▸ YOUR ASSIGNMENT: Write out every line below with no difference at all.

▸ Collected data entries:
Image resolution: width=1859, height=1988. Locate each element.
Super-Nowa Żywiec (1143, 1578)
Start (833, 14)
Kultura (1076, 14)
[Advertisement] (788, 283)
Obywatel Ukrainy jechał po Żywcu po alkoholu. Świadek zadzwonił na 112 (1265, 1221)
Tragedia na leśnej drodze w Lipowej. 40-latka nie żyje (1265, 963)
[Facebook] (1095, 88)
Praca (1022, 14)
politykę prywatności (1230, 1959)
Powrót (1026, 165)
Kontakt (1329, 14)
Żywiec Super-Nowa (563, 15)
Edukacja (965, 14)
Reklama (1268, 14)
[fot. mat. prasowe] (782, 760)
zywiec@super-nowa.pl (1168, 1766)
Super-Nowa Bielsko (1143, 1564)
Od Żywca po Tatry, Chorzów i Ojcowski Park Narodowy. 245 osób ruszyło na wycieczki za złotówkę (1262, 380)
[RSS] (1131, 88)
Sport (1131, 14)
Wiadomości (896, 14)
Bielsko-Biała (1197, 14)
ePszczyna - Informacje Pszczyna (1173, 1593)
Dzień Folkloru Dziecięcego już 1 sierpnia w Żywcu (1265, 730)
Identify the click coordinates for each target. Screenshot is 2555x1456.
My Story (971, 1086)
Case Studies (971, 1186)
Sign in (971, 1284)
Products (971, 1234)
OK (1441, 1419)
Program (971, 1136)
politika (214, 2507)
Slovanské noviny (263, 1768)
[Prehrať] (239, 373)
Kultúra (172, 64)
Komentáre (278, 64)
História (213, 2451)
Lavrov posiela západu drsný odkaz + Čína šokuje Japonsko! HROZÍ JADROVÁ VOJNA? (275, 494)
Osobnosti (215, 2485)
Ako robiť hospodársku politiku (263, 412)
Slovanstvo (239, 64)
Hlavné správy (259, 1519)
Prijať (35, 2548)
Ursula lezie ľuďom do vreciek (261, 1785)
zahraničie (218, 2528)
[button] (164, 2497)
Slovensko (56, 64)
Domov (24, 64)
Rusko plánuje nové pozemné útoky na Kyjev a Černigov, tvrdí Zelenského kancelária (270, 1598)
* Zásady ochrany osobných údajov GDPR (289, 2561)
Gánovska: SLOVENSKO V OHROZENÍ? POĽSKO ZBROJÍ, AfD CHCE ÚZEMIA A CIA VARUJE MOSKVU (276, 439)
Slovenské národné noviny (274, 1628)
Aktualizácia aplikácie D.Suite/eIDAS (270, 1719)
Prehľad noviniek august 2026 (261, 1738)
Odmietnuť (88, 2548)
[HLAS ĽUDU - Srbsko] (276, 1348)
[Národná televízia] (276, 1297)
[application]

▸ SOLUTION FOR THIS TASK:
Image resolution: width=1859, height=1988. Locate each element.
Super-Nowa Żywiec (1143, 1578)
Start (833, 14)
Kultura (1076, 14)
[Advertisement] (788, 283)
Obywatel Ukrainy jechał po Żywcu po alkoholu. Świadek zadzwonił na 112 (1265, 1221)
Tragedia na leśnej drodze w Lipowej. 40-latka nie żyje (1265, 963)
[Facebook] (1095, 88)
Praca (1022, 14)
politykę prywatności (1230, 1959)
Powrót (1026, 165)
Kontakt (1329, 14)
Żywiec Super-Nowa (563, 15)
Edukacja (965, 14)
Reklama (1268, 14)
[fot. mat. prasowe] (782, 760)
zywiec@super-nowa.pl (1168, 1766)
Super-Nowa Bielsko (1143, 1564)
Od Żywca po Tatry, Chorzów i Ojcowski Park Narodowy. 245 osób ruszyło na wycieczki za złotówkę (1262, 380)
[RSS] (1131, 88)
Sport (1131, 14)
Wiadomości (896, 14)
Bielsko-Biała (1197, 14)
ePszczyna - Informacje Pszczyna (1173, 1593)
Dzień Folkloru Dziecięcego już 1 sierpnia w Żywcu (1265, 730)
Identify the click coordinates for each target. Screenshot is 2555x1456.
My Story (971, 1086)
Case Studies (971, 1186)
Sign in (971, 1284)
Products (971, 1234)
OK (1441, 1419)
Program (971, 1136)
politika (214, 2507)
Slovanské noviny (263, 1768)
[Prehrať] (239, 373)
Kultúra (172, 64)
Komentáre (278, 64)
História (213, 2451)
Lavrov posiela západu drsný odkaz + Čína šokuje Japonsko! HROZÍ JADROVÁ VOJNA? (275, 494)
Osobnosti (215, 2485)
Ako robiť hospodársku politiku (263, 412)
Slovanstvo (239, 64)
Hlavné správy (259, 1519)
Prijať (35, 2548)
Ursula lezie ľuďom do vreciek (261, 1785)
zahraničie (218, 2528)
[button] (164, 2497)
Slovensko (56, 64)
Domov (24, 64)
Rusko plánuje nové pozemné útoky na Kyjev a Černigov, tvrdí Zelenského kancelária (270, 1598)
* Zásady ochrany osobných údajov GDPR (289, 2561)
Gánovska: SLOVENSKO V OHROZENÍ? POĽSKO ZBROJÍ, AfD CHCE ÚZEMIA A CIA VARUJE MOSKVU (276, 439)
Slovenské národné noviny (274, 1628)
Aktualizácia aplikácie D.Suite/eIDAS (270, 1719)
Prehľad noviniek august 2026 (261, 1738)
Odmietnuť (88, 2548)
[HLAS ĽUDU - Srbsko] (276, 1348)
[Národná televízia] (276, 1297)
[application]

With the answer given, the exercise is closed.